A CLOCKWORK ORANGE: Digital revival of the literary ultra-violence

By Pablo Medel. October 8, 2012


Anthony Burgess’ renowned dystopia celebrates its fiftieth anniversary. Many might remember the film, released nine years later. In fact, thanks to the film the book sold like hotcakes. That’s the way it goes. Alex's shocking story, that violent guy with a spider painted on his face –kilometric eyelashes for those who remember the screen version– and his droogs –that deranged gang that hides behind masks– is published again by the London based publisher Random House, only this time it’s published as an electronic edition for the use and enjoyment of the restless thumbs of digital tablets.

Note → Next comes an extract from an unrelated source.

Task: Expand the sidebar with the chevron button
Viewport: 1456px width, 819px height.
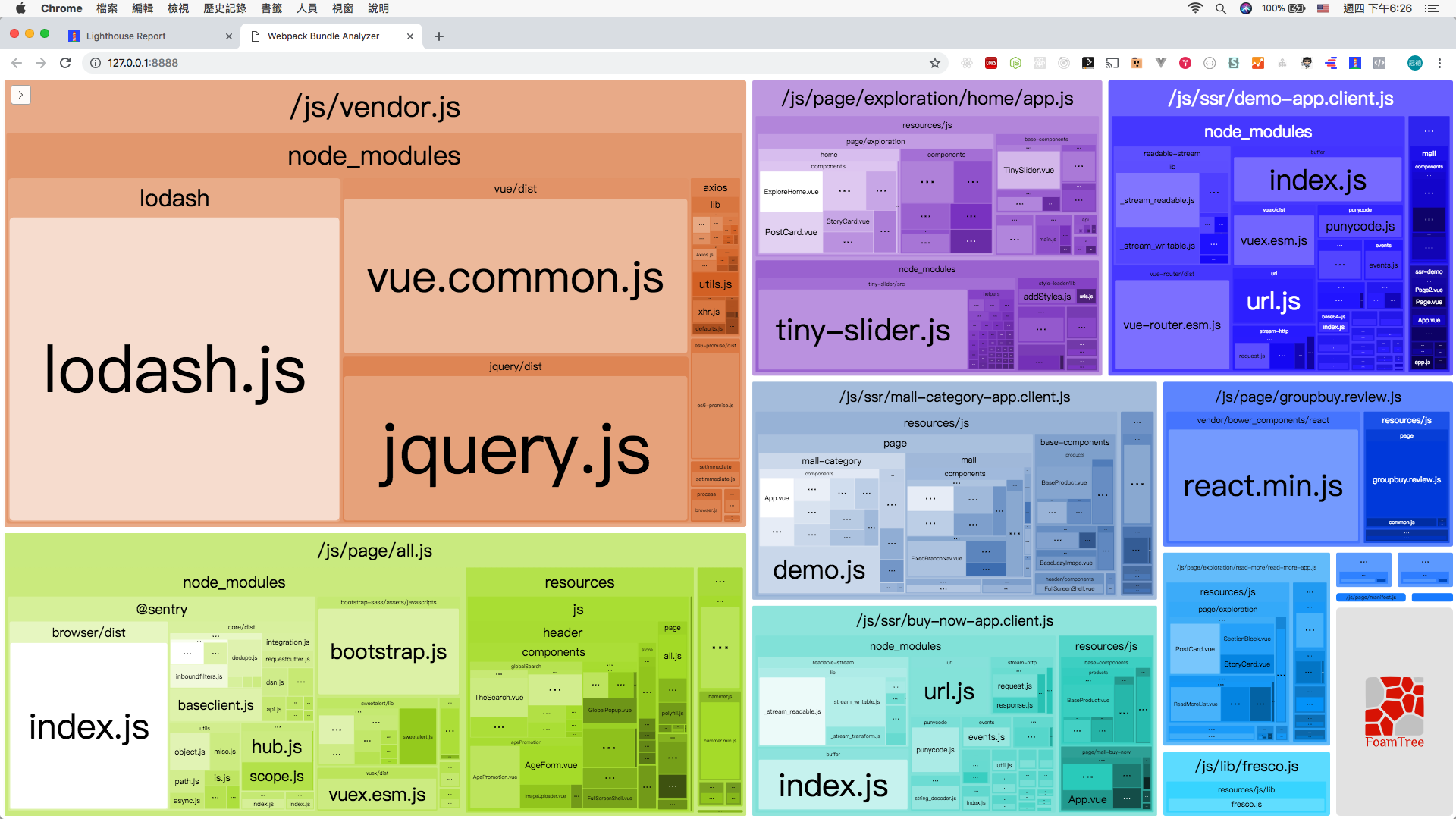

Loyal to the publishing spirit of these digital times, this new edition for iPad of A Clockwork Orange goes beyond simple text: it reviews the source behind its creation, includes correspondence between Burgess and the editor, the book contract, interviews with the author –the Evening Standard’s is highly recommended–, its connections with his other novel 1985 –his tribute to the dystopian writer par excellence– and countless reflections on ultra-violence, the film and theatre adaptations of the novel, the use of nadsat –that Cockney slang with Slavic influences used by the adolescent narrator to tell us his horrifying story–, the ethical diatribes of a Catholic Burgess, the disturbing behaviourism in The Ludovico Technique –who can forget the scenes of Alex’s forced persistence of vision?– or, of course, the obvious influence of that German genius that went one musical step ahead and transitioned from Classicism to Romanticism. Yes, Beethoven.

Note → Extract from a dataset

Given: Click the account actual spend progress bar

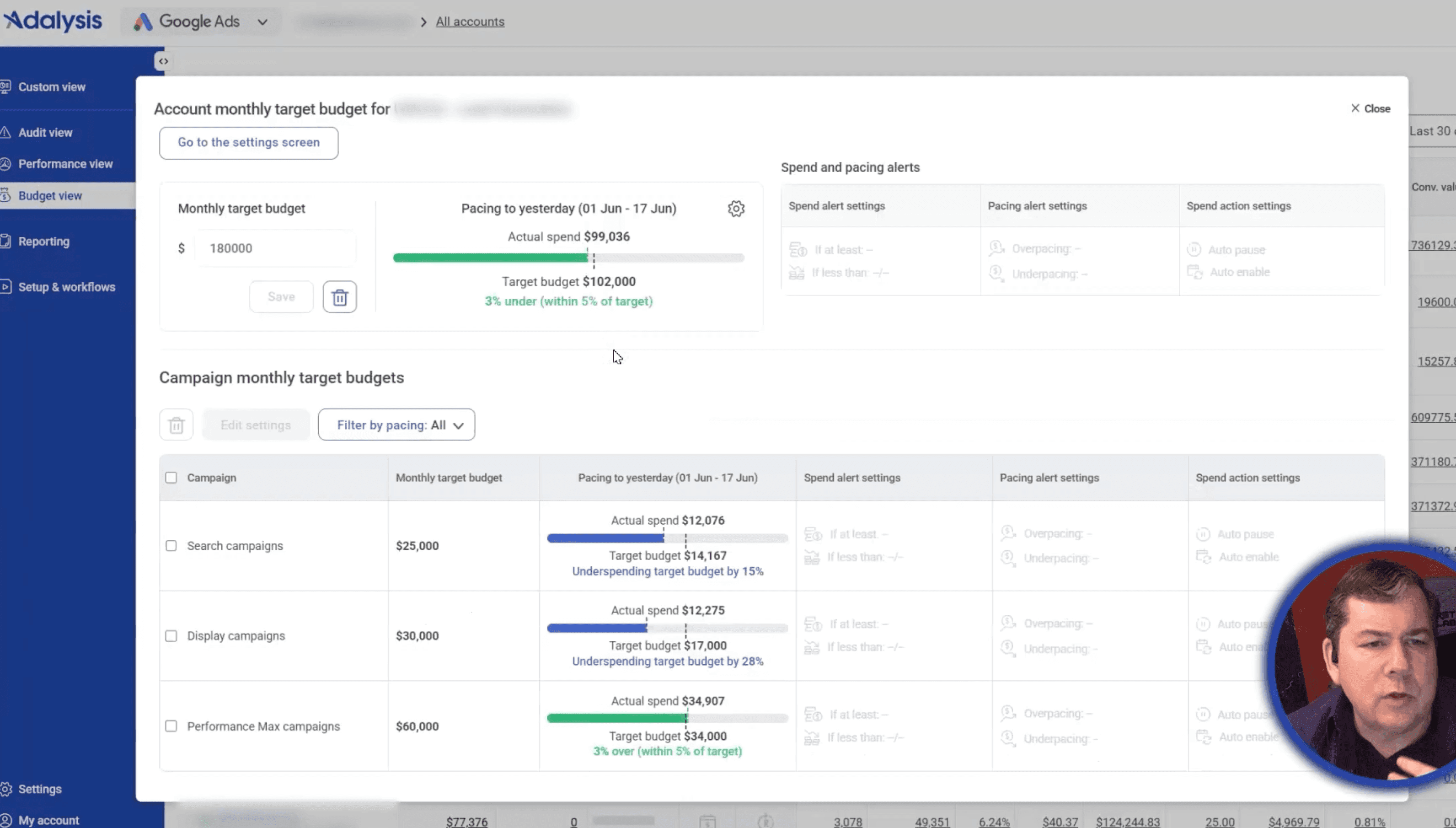Looking at the screenshot, I should (x=568, y=258).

This is a very interesting app –with an elegant and perfectly structured design– which also has an audiovisual collection of interviews that explain in depth the answer to many questions a restless reader would like to know about the novel. Here we find the champion of English literary postmodernism, Martin Amis; his biographer, Andrew Biswell; the blogger Laurie Penny; his editor and friend, Kevin Jackson; or, among others, Gabriele Pantucci, his agent, with a highly recommendable reflection on the dystopias of those days. Worth to mention are also the curious parallelisms between Burgess's novel and the untranslatable Finnegans Wake by James Joyce or the linguistic influence of the Irish poet Gerald Manley Hopkins, discoverer of sprung rhythm –that abrupt rhythm with semantic rhymes and disproportionate alliterations.

The literary and linguistic side of Burgess is shown in this multimedia version of A Clockwork Orange, which includes the censored chapter 21 –Warner forced Kubrick to rule out the original ending– and remembers really harsh moments that also led to the creation of that new futurist language –nasdat–, like when the author witnessed how American soldiers attacked and raped his wife or the moment he heard in a London pub the Cockney expression that entitled the novel: “as queer as a clockwork orange”. Which also holds a semantic coincidence: in Malay –Burgess was also a teacher in Malaysia– orang means man.

From these lines we take off our bowler hats to celebrate this happy reunion with the clockwork man… who is now digital.